BRIEF ▸ Revise the records from the line that has "How do I perform: Click" through the end of the records, replacing "cleansing oil" with "face wash" and leaving everything else unchanged. Leave the pictures out of your answer.
-- begin --
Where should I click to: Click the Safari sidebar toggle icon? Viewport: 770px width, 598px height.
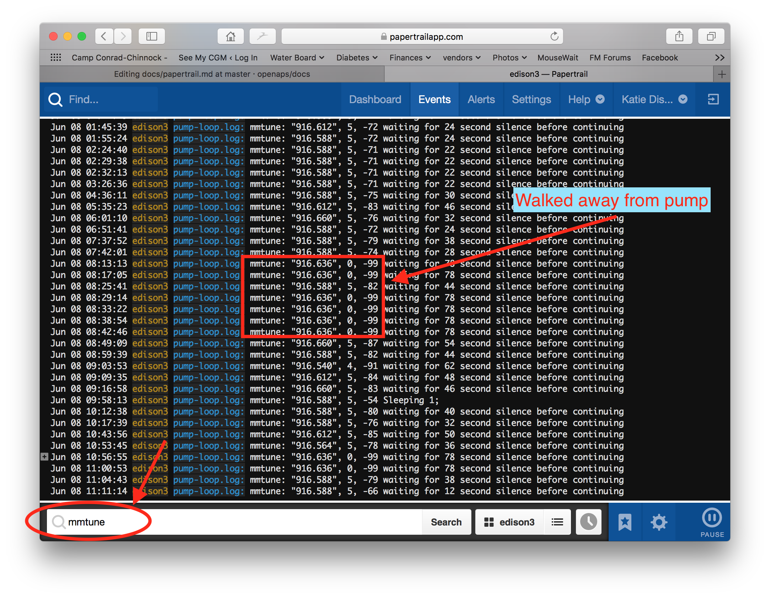pos(152,36)

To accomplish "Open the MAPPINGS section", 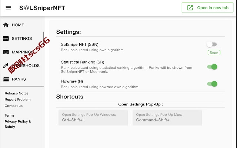I will [23, 52].
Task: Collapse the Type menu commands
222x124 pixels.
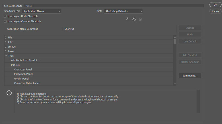Action: [x=6, y=56]
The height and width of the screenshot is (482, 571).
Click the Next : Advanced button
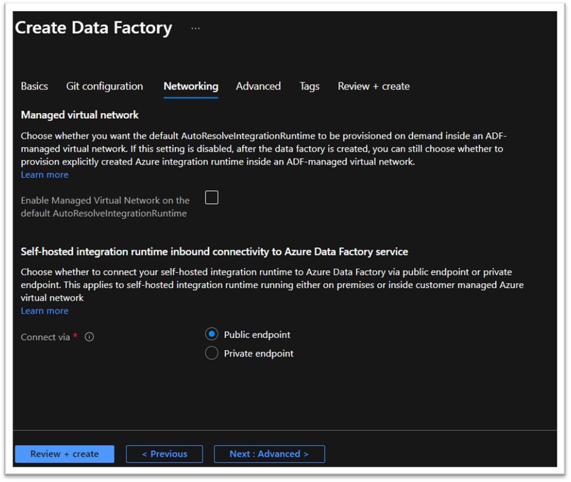(269, 454)
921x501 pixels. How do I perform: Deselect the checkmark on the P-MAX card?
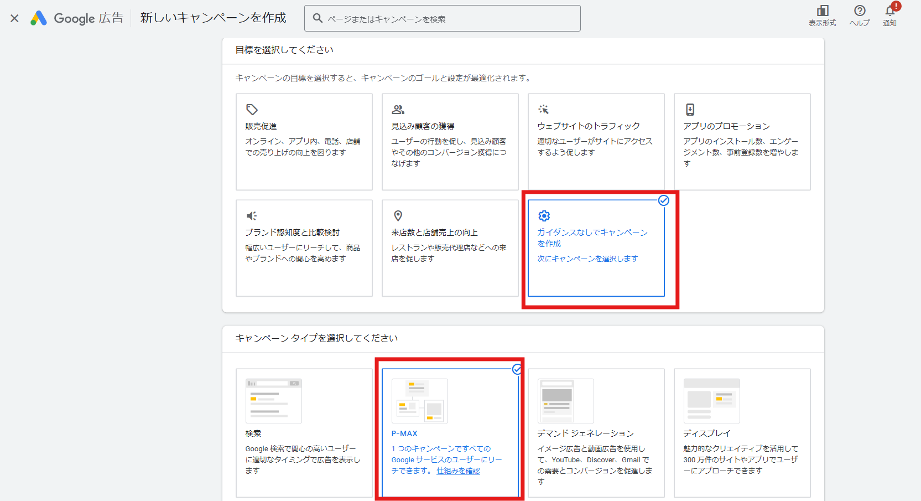517,369
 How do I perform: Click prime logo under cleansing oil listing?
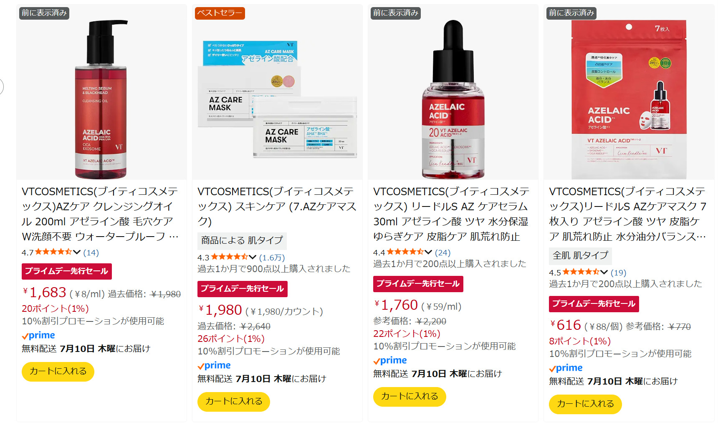38,335
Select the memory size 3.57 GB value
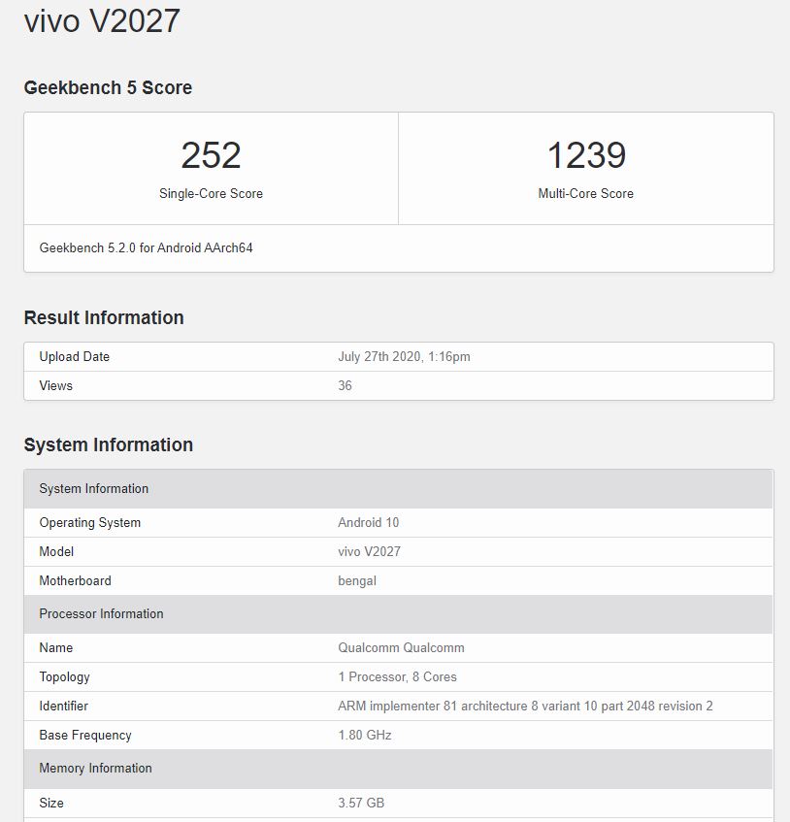The width and height of the screenshot is (790, 822). (x=361, y=803)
-- end --
SOLUTION FOR THIS TASK ▸
 How do I perform: Click prime logo under face wash listing?
38,335
Select the memory size 3.57 GB value
The width and height of the screenshot is (790, 822). (x=361, y=803)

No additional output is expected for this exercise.